Frequently Asked Questions

Privacy

What data does the Twosense agent collect?
Twosense measures behavioral data such as typing cadence and mouse movements continuously throughout the day.

Are my keystrokes being logged somewhere?
Keystrokes and the resulting characters entered are not collected, with no mechanism for a User, Administrator, or Twosense employee to see what has been typed. Our system collects on the "how" of typing, not the "what" that was typed.

Does Twosense use my webcam or microphone?
No, Twosense does not use a webcam or a microphone, does not collect audio or visual data, nor require the hardware to be present.

Does Twosense keep track of when I’m at my computer, or any other performance tracking?
Twosense is not productivity software.
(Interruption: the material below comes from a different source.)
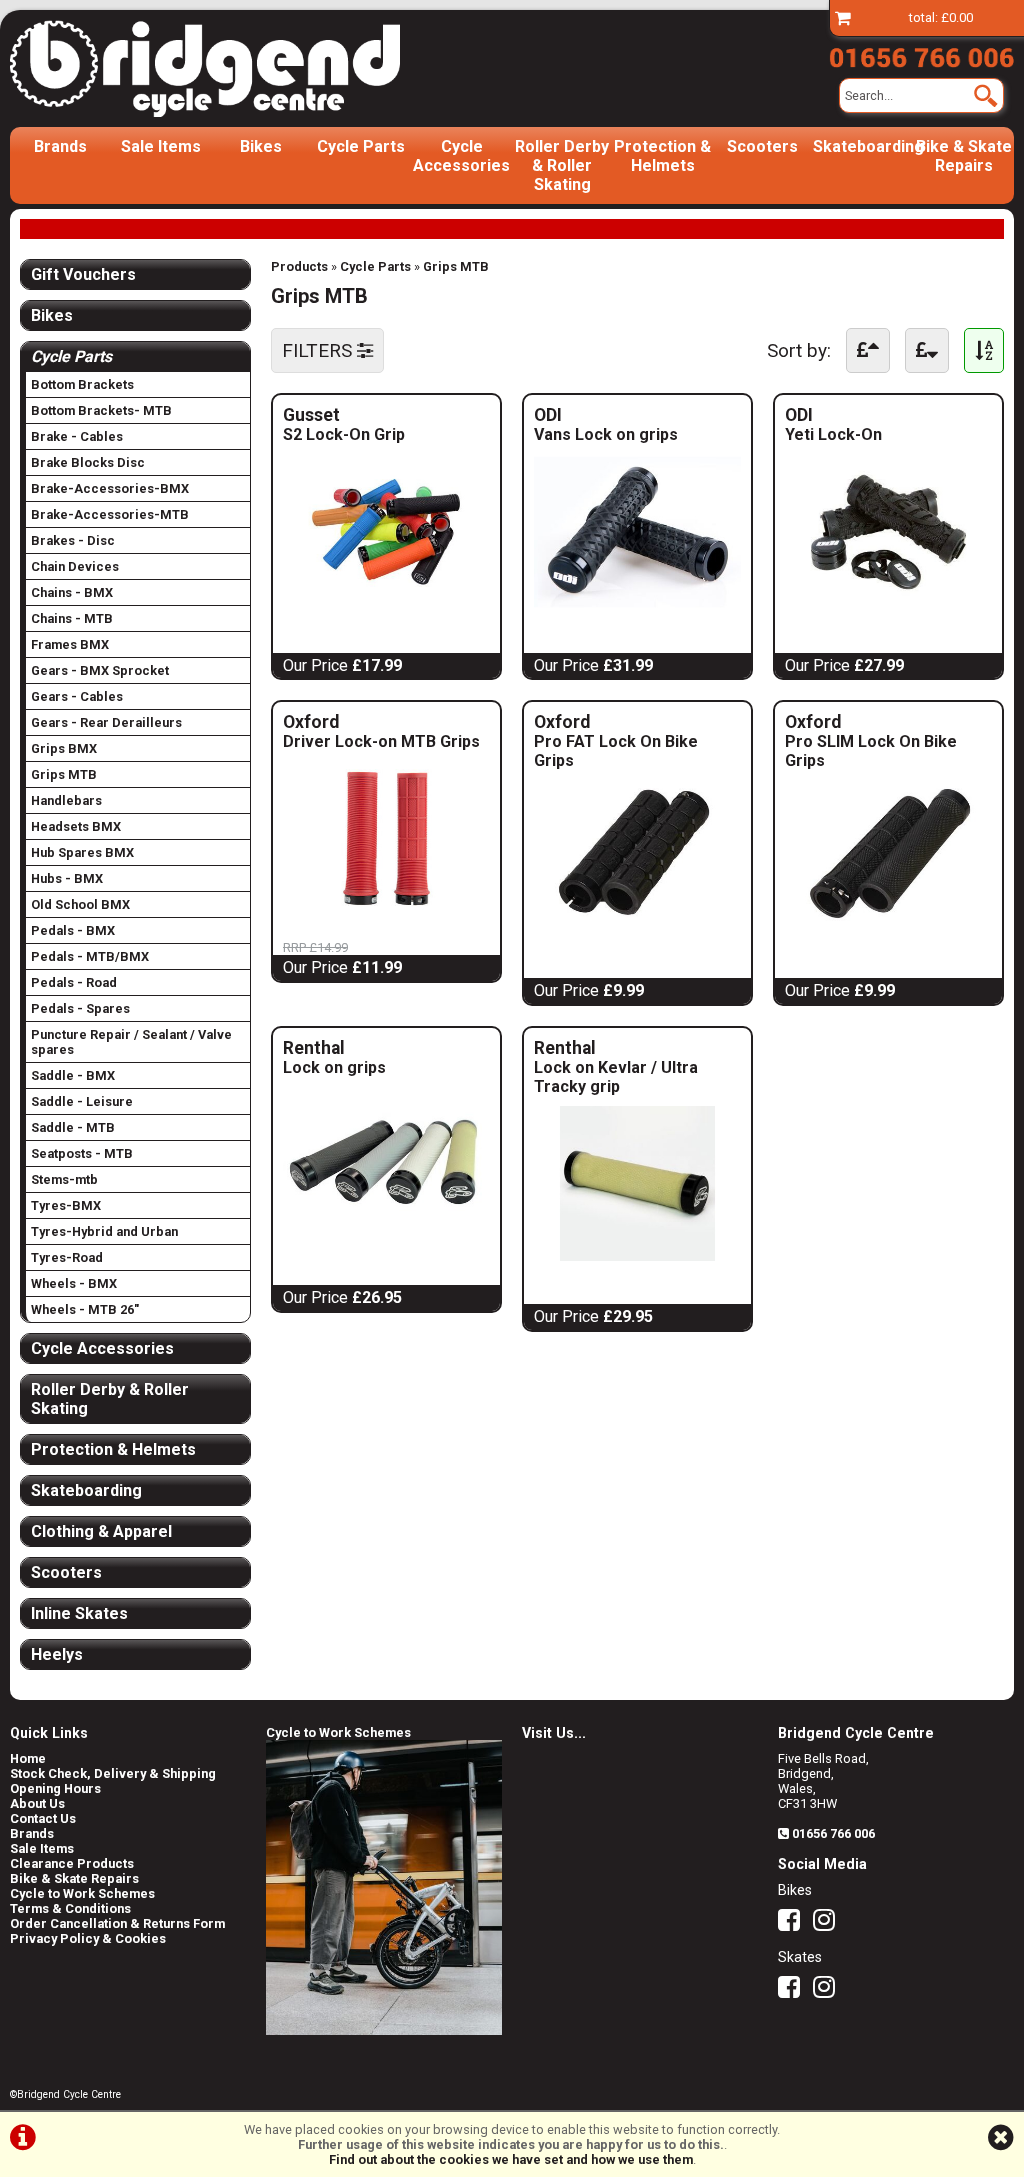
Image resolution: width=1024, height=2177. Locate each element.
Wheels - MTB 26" (85, 1309)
We only report a list of authentication events and whether or not the MFA challenge was successfully automated.

Functionality

How long does it take to start working?
Like any machine-learning system, it takes time before your unique behavior can be effectively modeled. For most users, some behavioral signals will have been learned within a day or two, with all users complete in under two weeks under normal usage.

Can users be locked out of applications if Twosense goes down?
If Twosense’s cloud service is unavailable, all users will be directed to traditional MFA workflows (the same ones they are using today.)

Does Twosense need sensitive access to the IdP or SSO?
No administrative access or keys are required. Twosense functions as a multifactor provider, which an Administrator will need to initially configure. From that point onwards, no further access is needed.

Can Twosense be rolled out to a specific group of users?
Yes. Twosense is configured as an MFA factor that gets added to a policy. That policy can then be applied to any group of users.

Can Twosense be used for remote employees?
Yes. Twosense is designed to be used for both secure facilities and remote agents.